The usual packages I use for length and cross wise transformations are {tidyr}(Wickham and Henry 2019) and {data.table}(Dowle and Srinivasan 2019). For wide to long1, one can use either tidyr::gather() or data.table::melt(); for long to wide, one can use tidyr::spread()2 and data.table::dcast()3.
The functions from both packages have the similar disadvantage of their use cases not really being intuitive in terms of how to transform the data. In my opinion, data is transformed in the mind of the user, i.e. the transformation is hidden within the code that the future user and collaborators have to decipher. It will be better if the user can work with the data and just allow the code to obey its master. I think this concern is addressed by {cdata}.
2 Coordinatized
While I advocate the use and am a heavy user of {cdata}(Mount and Zumel 2019a), the best resource to learn it is from its vignettes. The main concept behind {cdata} is the theory of coordinatized4 or fluid data, each element of the data can be located using coordinates defined by the table name, key column/s and value/s, and the value column.
I really like the idea of coordinatized data because all data is coordinatized. We do not need to identify which data is “tidy” or “messy”. Data is data; and the form a data has in the beginning is not important as long as we know how to interpret it in terms of its coordinates. Once we understand the data, we can break it down and shape it into the form that will be most useful for our purposes.

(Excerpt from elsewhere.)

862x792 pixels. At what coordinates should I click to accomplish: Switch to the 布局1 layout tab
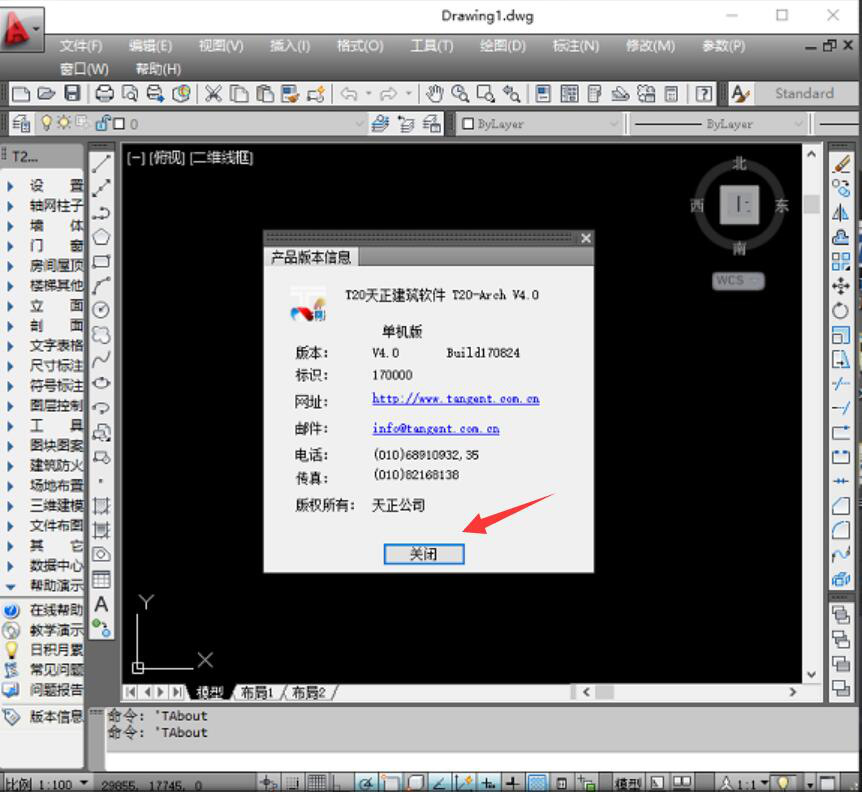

{cdata} is also the first R package that talked about row records and blocks which may seem confusing at first (at least, for me) but it makes more sense to think about data transformations from row records to blocks, and vice versa. Long and wide might be simpler and maybe even correct when a set of columns are placed into two or when two columns are distributed into multiple columns, but for more complicated transformations, I believe, row records and blocks are more appropriate.

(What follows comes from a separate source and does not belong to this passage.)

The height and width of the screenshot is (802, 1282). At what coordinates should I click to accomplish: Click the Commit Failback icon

How does {cdata} perform fluid data transformation? How is it different from {tidyr}’s gather() and spread() or {data.table}’s melt() and dcast()?
3 One Data to Compare Them All
I will compare data transformation using {tidyr}, {data.table}, and {cdata}, and I hope I will highlight the power of {cdata}. I will use the Lord of the Rings data from Hiroaki Yutani’s blog post5.
lotr_tbl <- tribble(
~Race , ~Female_FoTR, ~Male_FoTR,
~Female_TT , ~Male_TT ,
~Female_RoTK, ~Male_RoTK,
"Elf" , 1229 , 971 ,
331 , 513 ,
183 , 510 ,
"Hobbit", 14 , 3644 ,
0 , 2463 ,
2 , 2673 ,
"Man" , 0 , 1995 ,
401 , 3589 ,
268 , 2459
)
lotr_dt <- setDT(lotr_tbl)
My first goal is to convert the data from this (Table 1)
head(lotr_tbl) %>%
show_datatable()
Figure 3.1: Table 1
to this (Table 2)
lotr_tbl_2 <- tribble(
~Race , ~key , ~FoTR, ~TT, ~RoTK,
"Elf" , "Female", 1229 , 331 , 183 ,
"Hobbit", "Female", 14 , 0 , 2 ,
"Man" , "Female", 0 , 401 , 268 ,
"Elf" , "Male" , 971 , 513 , 510 ,
"Hobbit", "Male" , 3644 , 2463, 2673,
"Man" , "Male" , 1995 , 3589, 2459
)
lotr_tbl_2 %>%
show_datatable()
Figure 3.2: Table 2
And then back to Table 1.
3.1 Gather and Spread
To convert from Table 1 to 2, a single use of {tidyr}’s gather() will not work because we want to take multiple columns and put it in multiple columns rather than only two. We will need the full functionality of {tidyr}.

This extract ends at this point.